Data for review section start
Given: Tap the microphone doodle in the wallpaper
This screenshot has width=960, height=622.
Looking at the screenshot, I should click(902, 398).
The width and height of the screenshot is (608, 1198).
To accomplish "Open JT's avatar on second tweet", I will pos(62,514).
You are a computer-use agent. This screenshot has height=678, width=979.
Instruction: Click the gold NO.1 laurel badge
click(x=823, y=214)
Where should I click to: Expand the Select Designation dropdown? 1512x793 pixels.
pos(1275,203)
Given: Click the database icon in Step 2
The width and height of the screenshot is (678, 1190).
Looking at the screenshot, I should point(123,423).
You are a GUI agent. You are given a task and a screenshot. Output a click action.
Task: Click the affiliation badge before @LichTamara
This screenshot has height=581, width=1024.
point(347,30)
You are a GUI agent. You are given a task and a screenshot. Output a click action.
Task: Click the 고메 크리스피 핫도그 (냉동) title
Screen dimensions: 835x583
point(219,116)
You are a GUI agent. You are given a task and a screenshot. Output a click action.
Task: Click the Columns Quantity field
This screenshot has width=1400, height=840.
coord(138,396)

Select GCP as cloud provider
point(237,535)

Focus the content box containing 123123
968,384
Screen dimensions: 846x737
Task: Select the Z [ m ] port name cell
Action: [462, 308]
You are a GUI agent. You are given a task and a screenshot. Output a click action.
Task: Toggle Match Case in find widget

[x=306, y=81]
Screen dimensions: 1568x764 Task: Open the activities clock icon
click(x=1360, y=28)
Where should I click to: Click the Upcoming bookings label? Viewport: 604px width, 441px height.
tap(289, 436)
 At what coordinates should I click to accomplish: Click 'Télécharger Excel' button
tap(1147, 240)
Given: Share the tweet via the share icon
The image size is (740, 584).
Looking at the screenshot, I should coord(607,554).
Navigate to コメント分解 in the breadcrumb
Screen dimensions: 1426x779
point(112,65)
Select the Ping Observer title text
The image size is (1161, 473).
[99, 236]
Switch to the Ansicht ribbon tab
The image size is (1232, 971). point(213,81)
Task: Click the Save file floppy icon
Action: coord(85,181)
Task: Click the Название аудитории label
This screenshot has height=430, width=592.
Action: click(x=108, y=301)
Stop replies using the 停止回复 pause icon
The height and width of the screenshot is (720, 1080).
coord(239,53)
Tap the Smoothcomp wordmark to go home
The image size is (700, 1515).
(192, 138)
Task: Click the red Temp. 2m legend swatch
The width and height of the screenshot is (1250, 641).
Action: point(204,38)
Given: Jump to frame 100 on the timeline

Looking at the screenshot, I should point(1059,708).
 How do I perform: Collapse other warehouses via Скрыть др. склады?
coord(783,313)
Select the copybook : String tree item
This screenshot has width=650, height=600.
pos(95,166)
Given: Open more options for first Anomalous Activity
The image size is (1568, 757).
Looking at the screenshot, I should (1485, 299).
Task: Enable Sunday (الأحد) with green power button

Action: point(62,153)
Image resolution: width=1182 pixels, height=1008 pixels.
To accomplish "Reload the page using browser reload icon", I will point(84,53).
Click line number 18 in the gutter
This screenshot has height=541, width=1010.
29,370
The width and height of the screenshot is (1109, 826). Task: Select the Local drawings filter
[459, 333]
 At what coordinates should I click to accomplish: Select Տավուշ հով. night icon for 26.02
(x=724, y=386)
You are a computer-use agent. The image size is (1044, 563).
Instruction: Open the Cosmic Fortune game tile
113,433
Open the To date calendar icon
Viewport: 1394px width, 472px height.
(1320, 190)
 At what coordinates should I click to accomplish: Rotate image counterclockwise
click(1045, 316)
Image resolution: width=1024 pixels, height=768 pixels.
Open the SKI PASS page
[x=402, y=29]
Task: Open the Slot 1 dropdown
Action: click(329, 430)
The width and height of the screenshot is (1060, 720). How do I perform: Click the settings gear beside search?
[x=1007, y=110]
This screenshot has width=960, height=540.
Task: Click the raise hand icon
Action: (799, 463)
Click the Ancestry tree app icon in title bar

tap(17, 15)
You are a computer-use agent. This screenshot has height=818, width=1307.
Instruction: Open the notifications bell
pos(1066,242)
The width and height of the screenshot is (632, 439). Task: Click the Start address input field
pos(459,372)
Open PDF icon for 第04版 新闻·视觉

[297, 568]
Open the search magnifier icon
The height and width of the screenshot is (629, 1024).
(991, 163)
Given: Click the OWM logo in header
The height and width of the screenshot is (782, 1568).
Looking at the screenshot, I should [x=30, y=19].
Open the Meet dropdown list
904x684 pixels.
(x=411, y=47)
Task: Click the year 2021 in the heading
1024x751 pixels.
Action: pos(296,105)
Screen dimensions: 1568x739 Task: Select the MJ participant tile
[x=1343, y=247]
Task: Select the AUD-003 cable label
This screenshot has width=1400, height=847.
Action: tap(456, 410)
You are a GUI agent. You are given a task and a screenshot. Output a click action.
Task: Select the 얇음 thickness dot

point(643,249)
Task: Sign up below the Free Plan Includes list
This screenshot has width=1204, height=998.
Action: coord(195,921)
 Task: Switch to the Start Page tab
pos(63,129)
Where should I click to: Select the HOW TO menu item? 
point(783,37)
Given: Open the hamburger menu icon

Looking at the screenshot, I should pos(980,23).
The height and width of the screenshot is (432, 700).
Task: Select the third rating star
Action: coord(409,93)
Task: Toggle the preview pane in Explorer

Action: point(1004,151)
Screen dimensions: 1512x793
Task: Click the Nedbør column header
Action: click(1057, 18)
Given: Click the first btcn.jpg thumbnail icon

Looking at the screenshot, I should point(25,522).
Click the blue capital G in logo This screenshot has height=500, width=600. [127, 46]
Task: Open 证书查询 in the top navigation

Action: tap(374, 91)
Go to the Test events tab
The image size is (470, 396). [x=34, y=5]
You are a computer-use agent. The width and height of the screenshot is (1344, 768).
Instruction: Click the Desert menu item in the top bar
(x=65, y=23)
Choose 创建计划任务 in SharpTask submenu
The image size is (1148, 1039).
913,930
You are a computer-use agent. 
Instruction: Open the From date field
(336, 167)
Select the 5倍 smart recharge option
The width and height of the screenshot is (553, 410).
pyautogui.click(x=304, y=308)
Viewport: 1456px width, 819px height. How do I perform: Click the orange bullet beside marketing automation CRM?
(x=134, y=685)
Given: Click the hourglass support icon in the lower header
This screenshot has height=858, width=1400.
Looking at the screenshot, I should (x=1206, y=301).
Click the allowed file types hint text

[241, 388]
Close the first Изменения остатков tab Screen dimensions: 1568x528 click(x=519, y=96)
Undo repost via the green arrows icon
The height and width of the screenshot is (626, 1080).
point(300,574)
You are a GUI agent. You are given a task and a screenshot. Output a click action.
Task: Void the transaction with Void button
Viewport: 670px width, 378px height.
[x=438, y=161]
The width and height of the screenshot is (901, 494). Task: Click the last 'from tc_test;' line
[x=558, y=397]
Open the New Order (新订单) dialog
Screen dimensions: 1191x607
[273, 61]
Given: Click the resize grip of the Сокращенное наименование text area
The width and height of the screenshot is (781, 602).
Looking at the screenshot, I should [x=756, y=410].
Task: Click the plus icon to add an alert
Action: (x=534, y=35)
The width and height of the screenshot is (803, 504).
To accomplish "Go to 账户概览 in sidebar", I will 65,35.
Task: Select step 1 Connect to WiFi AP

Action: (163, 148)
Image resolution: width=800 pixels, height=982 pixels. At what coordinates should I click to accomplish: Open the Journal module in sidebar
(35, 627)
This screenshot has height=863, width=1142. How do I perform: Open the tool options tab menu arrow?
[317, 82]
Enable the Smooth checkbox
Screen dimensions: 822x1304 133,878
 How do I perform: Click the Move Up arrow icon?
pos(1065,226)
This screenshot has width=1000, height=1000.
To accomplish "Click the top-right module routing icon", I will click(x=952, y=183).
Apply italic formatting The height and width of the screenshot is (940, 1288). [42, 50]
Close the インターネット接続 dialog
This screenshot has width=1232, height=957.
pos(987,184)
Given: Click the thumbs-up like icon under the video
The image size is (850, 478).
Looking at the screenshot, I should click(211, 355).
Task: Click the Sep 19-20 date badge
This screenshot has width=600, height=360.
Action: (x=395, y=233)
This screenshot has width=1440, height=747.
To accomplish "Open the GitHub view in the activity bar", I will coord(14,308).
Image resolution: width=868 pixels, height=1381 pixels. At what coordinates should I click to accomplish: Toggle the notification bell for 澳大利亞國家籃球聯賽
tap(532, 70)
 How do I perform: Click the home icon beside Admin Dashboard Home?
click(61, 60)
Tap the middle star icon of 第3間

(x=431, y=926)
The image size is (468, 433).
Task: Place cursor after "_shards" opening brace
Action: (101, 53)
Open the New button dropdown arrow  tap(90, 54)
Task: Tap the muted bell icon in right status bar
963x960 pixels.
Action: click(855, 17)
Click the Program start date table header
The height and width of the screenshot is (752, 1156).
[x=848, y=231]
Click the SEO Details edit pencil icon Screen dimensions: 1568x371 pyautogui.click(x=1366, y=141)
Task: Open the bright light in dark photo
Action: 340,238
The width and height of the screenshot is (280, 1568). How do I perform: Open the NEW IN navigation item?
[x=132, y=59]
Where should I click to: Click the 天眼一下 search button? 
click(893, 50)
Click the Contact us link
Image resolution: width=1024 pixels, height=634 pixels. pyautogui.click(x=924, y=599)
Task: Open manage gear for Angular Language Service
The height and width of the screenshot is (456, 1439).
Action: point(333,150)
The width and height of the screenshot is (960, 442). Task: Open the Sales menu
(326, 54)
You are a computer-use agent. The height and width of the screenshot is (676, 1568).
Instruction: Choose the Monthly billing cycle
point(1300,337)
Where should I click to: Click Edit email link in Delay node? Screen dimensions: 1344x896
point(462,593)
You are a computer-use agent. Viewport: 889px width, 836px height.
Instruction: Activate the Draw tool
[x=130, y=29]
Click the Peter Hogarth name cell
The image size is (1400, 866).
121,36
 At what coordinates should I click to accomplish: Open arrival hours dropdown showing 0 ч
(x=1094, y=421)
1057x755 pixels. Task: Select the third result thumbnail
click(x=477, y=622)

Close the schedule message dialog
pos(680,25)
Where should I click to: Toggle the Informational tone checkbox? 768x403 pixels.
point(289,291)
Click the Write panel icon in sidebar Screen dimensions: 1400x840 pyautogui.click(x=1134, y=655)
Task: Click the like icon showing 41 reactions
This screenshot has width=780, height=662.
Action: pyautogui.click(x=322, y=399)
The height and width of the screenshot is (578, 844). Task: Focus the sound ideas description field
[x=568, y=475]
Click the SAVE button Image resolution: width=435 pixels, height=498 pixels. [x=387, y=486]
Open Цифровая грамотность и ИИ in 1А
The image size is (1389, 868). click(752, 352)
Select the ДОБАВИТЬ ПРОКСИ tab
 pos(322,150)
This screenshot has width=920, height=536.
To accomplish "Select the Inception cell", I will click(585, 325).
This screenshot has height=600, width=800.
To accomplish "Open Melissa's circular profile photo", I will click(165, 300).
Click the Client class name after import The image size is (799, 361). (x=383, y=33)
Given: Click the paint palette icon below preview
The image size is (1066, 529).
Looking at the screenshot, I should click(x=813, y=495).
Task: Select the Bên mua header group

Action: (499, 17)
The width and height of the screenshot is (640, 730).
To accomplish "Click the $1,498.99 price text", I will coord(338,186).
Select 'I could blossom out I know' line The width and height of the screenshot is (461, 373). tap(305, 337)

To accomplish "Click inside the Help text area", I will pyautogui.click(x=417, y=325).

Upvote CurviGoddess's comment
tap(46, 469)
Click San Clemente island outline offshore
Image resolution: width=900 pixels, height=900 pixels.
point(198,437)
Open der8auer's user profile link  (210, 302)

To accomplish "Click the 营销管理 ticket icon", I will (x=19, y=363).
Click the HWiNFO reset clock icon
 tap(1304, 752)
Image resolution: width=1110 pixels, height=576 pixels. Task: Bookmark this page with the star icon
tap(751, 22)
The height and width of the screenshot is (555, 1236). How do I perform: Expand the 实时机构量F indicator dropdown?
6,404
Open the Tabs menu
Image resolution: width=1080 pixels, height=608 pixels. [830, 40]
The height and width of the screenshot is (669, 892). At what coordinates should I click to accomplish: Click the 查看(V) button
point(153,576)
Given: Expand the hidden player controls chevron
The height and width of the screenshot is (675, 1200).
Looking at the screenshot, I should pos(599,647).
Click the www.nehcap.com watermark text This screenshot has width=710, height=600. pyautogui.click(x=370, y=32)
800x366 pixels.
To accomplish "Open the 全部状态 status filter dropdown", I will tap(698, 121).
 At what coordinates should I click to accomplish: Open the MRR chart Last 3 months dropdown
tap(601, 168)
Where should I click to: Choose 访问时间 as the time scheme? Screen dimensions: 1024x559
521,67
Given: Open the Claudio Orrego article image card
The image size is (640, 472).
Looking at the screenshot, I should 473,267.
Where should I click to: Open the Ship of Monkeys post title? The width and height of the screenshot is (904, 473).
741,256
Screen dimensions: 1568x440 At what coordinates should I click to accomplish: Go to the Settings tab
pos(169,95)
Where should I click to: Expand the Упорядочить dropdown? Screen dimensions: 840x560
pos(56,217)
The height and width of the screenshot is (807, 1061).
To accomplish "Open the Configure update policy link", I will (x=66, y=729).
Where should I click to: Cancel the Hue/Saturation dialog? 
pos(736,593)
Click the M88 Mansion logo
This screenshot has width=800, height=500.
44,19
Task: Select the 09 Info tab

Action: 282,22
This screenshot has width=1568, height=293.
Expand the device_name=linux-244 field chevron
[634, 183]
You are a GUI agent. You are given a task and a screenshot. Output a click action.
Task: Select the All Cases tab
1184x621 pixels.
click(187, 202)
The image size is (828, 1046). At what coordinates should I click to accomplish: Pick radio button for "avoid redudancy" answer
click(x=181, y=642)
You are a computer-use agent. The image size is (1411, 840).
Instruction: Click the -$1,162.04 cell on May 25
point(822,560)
Data for review section end
→ What you need to do
Pick each line holding the word "list" out of the data and copy it.

→ Task answer
Open the Meet dropdown list
Task: Sign up below the Free Plan Includes list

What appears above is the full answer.